> Exercise requirements
Please copy, character for character, each line from the beginning of the listing to the line containing "Task: Select the Descending sort option", including both.

□ □ □

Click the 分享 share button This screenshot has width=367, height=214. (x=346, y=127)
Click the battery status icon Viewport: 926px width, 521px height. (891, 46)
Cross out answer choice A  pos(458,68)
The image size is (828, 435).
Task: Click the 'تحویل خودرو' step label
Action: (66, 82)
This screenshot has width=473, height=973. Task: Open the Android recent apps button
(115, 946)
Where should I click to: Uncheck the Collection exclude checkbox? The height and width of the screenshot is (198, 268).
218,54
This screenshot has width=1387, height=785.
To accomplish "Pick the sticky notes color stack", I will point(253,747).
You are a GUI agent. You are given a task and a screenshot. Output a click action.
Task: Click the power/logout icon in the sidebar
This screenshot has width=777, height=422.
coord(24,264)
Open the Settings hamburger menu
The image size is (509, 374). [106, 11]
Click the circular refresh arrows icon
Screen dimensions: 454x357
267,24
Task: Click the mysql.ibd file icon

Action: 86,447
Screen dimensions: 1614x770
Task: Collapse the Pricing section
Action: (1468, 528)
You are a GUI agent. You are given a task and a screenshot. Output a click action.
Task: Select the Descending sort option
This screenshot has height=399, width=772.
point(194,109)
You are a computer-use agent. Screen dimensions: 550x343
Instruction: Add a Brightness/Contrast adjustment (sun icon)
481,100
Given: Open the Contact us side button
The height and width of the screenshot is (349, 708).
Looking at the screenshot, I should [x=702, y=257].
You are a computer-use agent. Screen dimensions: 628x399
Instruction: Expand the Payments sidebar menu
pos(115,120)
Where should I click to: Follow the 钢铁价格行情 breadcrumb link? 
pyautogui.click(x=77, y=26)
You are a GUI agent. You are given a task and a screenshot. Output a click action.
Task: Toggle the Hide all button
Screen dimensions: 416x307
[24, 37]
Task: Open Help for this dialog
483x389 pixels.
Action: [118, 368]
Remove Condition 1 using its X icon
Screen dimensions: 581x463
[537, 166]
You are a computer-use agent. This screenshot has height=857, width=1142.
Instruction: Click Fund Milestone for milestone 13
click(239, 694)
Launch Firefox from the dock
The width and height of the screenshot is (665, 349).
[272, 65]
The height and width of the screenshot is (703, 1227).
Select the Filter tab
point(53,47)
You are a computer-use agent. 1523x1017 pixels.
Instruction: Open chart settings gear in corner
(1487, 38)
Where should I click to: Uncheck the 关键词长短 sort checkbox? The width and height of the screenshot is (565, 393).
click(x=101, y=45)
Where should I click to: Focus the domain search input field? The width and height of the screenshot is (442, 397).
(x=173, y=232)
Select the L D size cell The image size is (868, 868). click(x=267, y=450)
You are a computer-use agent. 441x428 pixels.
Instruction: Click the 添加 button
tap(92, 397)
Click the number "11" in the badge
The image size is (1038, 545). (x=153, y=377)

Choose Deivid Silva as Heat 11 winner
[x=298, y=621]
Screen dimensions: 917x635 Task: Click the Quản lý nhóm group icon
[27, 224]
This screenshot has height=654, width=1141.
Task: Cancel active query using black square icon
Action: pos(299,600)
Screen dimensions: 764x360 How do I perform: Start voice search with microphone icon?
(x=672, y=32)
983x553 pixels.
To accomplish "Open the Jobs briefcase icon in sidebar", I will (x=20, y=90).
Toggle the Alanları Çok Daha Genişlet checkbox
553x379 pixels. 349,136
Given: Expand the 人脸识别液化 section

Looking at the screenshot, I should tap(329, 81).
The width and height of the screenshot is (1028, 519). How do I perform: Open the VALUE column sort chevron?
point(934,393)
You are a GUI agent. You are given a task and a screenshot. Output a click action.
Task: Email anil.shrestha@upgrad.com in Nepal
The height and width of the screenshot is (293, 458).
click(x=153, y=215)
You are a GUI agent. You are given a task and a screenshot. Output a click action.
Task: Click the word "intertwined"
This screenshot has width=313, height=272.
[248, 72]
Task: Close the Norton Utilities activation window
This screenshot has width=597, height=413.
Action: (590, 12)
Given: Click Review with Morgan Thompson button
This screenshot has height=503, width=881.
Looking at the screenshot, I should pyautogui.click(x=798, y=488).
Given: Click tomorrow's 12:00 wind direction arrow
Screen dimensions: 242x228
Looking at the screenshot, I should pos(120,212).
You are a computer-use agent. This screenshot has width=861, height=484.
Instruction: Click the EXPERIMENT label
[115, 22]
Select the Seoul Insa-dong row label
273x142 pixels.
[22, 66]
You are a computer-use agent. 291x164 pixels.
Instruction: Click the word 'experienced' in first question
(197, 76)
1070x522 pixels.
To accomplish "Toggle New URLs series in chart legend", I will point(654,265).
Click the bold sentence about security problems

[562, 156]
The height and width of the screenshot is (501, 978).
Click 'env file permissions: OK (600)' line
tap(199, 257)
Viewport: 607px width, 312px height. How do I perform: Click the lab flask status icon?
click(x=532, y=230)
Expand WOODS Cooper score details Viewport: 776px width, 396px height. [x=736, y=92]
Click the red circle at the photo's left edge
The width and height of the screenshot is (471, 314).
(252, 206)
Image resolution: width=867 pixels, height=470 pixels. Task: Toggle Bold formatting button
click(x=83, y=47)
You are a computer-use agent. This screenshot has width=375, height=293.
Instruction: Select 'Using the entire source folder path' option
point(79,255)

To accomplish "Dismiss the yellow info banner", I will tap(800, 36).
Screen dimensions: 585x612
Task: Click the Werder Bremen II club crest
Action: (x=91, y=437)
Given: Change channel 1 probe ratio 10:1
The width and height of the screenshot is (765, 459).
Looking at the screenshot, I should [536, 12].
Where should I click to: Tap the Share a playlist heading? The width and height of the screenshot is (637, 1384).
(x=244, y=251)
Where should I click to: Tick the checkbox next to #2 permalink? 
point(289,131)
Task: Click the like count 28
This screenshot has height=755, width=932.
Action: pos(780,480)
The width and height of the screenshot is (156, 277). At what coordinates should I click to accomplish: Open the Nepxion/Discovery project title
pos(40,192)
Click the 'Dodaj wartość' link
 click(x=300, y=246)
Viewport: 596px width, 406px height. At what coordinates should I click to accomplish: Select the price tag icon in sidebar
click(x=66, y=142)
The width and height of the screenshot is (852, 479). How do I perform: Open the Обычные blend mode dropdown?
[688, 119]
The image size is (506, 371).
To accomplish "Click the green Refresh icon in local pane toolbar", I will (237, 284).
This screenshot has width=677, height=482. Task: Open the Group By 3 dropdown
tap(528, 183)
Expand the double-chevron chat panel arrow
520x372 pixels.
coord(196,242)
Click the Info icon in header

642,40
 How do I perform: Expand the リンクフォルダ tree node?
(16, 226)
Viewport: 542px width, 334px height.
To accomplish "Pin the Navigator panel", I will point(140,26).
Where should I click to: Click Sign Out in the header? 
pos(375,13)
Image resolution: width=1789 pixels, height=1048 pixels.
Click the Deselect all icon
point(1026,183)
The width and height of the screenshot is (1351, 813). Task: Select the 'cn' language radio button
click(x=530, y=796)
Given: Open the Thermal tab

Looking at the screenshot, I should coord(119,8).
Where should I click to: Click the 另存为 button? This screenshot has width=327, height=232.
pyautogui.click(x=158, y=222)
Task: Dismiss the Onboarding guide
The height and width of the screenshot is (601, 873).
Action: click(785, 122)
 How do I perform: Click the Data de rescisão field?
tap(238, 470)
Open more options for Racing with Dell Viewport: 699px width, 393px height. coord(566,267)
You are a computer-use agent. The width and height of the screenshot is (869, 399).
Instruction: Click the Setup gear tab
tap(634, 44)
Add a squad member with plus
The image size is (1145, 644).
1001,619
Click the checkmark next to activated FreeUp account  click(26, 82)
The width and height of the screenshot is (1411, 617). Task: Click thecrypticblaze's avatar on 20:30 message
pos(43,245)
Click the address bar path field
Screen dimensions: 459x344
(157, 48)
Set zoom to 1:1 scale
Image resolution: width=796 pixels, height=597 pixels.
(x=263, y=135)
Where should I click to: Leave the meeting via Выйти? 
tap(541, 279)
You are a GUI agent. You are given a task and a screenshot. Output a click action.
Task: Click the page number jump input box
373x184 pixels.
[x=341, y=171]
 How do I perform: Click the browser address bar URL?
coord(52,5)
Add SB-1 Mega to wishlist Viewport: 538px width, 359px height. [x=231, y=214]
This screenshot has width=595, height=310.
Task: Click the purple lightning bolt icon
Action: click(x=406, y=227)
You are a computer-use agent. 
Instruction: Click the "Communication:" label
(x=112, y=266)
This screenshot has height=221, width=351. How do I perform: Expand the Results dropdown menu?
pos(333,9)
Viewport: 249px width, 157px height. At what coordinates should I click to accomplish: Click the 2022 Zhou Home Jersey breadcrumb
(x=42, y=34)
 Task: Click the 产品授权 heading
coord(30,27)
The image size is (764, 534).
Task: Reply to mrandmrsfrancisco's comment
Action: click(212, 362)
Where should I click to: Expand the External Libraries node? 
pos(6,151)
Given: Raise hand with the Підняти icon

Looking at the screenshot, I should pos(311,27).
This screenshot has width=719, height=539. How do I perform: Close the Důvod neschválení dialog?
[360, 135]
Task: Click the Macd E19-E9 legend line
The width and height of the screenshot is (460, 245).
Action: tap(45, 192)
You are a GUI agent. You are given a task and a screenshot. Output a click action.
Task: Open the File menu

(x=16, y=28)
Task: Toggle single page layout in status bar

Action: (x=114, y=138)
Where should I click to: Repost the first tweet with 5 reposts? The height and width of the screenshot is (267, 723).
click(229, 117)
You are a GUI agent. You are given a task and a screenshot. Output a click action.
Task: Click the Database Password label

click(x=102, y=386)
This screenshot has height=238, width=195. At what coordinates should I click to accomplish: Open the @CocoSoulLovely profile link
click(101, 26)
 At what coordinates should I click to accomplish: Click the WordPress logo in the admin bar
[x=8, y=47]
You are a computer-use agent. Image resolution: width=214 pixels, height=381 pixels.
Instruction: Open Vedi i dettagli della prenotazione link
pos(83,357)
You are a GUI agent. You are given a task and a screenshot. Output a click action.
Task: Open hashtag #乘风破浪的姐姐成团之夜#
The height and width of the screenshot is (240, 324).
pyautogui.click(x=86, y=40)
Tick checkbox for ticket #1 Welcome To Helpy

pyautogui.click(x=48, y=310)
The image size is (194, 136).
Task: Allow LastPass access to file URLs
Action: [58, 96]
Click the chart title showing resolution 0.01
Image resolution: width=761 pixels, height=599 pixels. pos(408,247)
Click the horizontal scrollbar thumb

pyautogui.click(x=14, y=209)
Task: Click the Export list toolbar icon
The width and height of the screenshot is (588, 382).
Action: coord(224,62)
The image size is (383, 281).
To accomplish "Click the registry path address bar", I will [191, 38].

□ □ □

> Answer space
Click the 分享 share button This screenshot has width=367, height=214. (x=346, y=127)
Click the battery status icon Viewport: 926px width, 521px height. (891, 46)
Cross out answer choice A  pos(458,68)
The image size is (828, 435).
Task: Click the 'تحویل خودرو' step label
Action: (66, 82)
This screenshot has width=473, height=973. Task: Open the Android recent apps button
(115, 946)
Where should I click to: Uncheck the Collection exclude checkbox? The height and width of the screenshot is (198, 268).
218,54
This screenshot has width=1387, height=785.
To accomplish "Pick the sticky notes color stack", I will point(253,747).
You are a GUI agent. You are given a task and a screenshot. Output a click action.
Task: Click the power/logout icon in the sidebar
This screenshot has width=777, height=422.
coord(24,264)
Open the Settings hamburger menu
The image size is (509, 374). [106, 11]
Click the circular refresh arrows icon
Screen dimensions: 454x357
267,24
Task: Click the mysql.ibd file icon

Action: 86,447
Screen dimensions: 1614x770
Task: Collapse the Pricing section
Action: (1468, 528)
You are a GUI agent. You are given a task and a screenshot. Output a click action.
Task: Select the Descending sort option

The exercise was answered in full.